Sher, che insegna fisica alla William & Mary College, ha dedicato la sua vita professionale alla fenomenologia del bosone di Higgs. Le analisi dei dati relative ai due esperimenti, ATLAS e CMS, si basano su un risultato che è stato confermato con un livello di confidenza pari a 5 sigma, un parametro che indica il fatto che siamo di fronte effettivamente ad un vero e proprio segnale fisico. Gli scienziati sono estremamente felici per il fatto che questi risultati si sono dimostrati consistenti nell’ambito del Modello Standard, cioè il miglior quadro teorico che descrive le proprietà ed il comportamento delle particelle elementari e di tre interazioni fondamentali.

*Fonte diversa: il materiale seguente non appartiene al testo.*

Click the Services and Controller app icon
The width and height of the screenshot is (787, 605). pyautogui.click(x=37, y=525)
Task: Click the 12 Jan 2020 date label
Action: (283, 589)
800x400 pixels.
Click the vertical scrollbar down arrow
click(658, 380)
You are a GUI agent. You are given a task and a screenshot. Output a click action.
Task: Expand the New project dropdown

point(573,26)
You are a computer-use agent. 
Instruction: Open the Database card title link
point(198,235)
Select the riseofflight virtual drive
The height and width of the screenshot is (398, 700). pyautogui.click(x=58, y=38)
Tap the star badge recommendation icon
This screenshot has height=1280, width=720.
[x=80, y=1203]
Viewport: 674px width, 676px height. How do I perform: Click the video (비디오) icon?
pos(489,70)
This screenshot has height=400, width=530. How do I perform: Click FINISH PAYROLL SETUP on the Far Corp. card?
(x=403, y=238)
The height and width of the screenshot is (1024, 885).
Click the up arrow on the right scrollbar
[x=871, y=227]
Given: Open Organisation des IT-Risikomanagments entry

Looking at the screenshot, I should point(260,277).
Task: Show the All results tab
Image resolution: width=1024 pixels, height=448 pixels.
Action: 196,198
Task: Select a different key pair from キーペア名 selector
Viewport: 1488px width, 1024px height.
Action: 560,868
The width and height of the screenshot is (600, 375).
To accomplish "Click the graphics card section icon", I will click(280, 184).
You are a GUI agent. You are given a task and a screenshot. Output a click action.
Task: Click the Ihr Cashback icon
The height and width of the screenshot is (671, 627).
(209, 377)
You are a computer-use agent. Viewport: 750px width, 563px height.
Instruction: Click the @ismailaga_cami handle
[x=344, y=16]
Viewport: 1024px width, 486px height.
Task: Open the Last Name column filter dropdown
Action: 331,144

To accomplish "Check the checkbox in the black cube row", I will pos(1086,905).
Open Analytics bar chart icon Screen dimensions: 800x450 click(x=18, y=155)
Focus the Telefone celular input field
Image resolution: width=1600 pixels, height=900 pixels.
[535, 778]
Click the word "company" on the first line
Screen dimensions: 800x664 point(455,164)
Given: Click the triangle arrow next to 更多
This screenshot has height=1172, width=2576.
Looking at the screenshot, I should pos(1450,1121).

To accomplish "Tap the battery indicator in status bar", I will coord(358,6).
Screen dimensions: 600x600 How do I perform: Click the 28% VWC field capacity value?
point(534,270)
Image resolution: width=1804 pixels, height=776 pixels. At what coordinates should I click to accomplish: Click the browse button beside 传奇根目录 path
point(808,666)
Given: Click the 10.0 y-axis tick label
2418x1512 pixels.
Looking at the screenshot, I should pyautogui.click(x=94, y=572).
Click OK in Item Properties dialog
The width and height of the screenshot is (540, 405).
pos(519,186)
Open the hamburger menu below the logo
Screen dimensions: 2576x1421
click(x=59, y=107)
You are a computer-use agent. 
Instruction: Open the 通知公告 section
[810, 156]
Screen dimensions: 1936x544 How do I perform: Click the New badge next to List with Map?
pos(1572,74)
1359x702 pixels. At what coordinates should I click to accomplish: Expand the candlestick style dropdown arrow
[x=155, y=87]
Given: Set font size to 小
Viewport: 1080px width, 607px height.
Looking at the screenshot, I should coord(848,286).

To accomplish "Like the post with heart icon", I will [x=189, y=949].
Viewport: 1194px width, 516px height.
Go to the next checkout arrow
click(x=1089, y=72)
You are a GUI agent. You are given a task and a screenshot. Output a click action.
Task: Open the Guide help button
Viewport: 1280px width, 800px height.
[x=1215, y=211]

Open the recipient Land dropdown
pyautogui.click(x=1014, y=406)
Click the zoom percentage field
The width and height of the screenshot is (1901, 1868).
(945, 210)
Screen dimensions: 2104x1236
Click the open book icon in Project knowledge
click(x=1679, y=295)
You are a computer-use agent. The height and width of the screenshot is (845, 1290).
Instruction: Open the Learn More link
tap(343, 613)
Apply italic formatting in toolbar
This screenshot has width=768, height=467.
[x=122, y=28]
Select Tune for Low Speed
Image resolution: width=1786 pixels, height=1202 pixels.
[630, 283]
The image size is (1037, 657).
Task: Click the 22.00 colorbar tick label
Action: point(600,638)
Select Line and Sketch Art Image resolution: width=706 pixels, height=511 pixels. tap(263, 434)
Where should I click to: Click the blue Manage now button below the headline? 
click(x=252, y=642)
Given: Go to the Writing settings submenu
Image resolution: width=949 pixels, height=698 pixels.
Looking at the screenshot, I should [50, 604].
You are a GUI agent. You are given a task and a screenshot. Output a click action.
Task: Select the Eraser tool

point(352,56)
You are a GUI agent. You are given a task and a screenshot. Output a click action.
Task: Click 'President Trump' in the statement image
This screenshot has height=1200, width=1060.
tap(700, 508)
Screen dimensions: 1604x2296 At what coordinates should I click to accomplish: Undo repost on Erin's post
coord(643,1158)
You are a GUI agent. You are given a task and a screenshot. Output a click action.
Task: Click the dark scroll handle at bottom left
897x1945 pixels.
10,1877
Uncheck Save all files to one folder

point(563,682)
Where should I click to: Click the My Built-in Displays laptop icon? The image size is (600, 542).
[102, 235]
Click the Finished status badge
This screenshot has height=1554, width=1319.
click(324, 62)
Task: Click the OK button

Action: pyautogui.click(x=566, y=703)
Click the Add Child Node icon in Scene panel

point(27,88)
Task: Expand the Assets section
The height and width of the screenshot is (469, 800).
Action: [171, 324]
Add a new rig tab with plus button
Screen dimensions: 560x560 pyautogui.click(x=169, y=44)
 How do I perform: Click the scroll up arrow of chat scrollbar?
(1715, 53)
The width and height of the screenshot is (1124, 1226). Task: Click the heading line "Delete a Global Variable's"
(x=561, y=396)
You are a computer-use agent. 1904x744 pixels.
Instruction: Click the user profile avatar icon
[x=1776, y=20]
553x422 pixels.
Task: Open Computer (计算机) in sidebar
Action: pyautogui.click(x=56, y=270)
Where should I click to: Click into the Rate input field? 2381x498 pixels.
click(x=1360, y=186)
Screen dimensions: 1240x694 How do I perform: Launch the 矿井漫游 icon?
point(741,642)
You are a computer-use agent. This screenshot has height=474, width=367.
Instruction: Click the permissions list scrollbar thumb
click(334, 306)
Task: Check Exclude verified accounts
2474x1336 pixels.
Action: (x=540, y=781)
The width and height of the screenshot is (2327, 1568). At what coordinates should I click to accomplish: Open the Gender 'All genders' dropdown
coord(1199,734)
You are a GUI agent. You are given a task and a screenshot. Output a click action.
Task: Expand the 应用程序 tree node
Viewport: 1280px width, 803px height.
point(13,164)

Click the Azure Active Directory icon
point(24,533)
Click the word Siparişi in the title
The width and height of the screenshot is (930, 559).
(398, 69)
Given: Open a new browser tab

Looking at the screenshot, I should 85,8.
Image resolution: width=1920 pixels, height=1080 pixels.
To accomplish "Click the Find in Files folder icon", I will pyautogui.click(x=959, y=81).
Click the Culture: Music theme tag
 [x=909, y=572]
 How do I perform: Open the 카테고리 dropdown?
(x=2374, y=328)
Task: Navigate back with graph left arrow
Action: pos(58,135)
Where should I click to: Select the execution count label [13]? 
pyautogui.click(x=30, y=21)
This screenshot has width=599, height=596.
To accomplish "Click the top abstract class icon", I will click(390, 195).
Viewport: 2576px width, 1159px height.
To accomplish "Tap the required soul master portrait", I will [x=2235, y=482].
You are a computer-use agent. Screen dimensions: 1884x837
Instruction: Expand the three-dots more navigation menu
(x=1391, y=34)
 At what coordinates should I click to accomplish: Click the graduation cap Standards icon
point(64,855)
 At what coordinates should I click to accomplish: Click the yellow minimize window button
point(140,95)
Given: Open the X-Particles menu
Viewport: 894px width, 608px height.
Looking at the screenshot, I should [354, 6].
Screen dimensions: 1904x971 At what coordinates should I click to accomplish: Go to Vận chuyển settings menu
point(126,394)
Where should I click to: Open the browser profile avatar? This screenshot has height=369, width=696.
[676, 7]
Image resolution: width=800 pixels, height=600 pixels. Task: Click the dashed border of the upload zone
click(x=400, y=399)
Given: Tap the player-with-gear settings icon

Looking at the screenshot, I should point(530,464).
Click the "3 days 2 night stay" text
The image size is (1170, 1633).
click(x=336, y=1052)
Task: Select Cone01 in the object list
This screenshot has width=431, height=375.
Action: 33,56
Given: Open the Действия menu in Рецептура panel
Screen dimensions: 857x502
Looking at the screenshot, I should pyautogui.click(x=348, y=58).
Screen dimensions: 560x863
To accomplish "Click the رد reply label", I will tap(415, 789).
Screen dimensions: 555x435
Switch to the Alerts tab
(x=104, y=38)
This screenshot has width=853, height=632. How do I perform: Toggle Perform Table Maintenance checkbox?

Per Sher questi risultati danno valore e credito al suo  lavoro svolto durante la sua carriera di fisico anche se sono l’indicazione di una sorta di ‘scenario da incubo’, così come è stato definito dallo scienziato. “Ho sempre detto che ci sarebbe stato uno scenario da incubo se i fisici avessero trovato il bosone di Higgs e nient’altro. Ed è ciò che è stato trovato”, spiega Sher. Gli esperimenti di LHC hanno provato l’esistenza di un bosone di Higgs ed eventuali anomalie, che sarebbero sorte in seguito alla scoperta del bosone di Higgs, quasi certamente avrebbero puntato verso una nuova fisica (post). “Oggi siamo di fronte ad una situazione analoga a quella di un gatto che tenta di afferrare un topo dopo 35 anni. Alla fine riusciamo a prendere il topo e poi ci chiediamo cosa ne facciamo”. Anche se i dati sul bosone di Higgs non ci mostrano degli indizi che implicano una nuova fisica, Sher afferma che esistono numerosi dati che impegneranno i fisici ancora per lungo tempo. “Ci sono i neutrini. C’è la supersimmetria. C’è la materia scura. In questo periodo sto preparando un articolo sulla possibilità che esista un altro bosone di Higgs che non è stato osservato da LHC. Si tratta di una particella più leggera che decade in quelle che noi chiamiamo fotoni scuri. Insomma, ci sono certe cose che potrebbero essere trovate negli esperimenti futuri del CERN”. Oggi il CERN è chiuso per permettere tutta una serie di manutenzioni e revisioni in modo da ritornare operativo nel 2015. E’ curioso notare come Sher, impegnato a preparare una presentazione per discutere le conseguenze di questa scoperta, abbia messo nella sua slide finale il famoso “Urlo”di Munch.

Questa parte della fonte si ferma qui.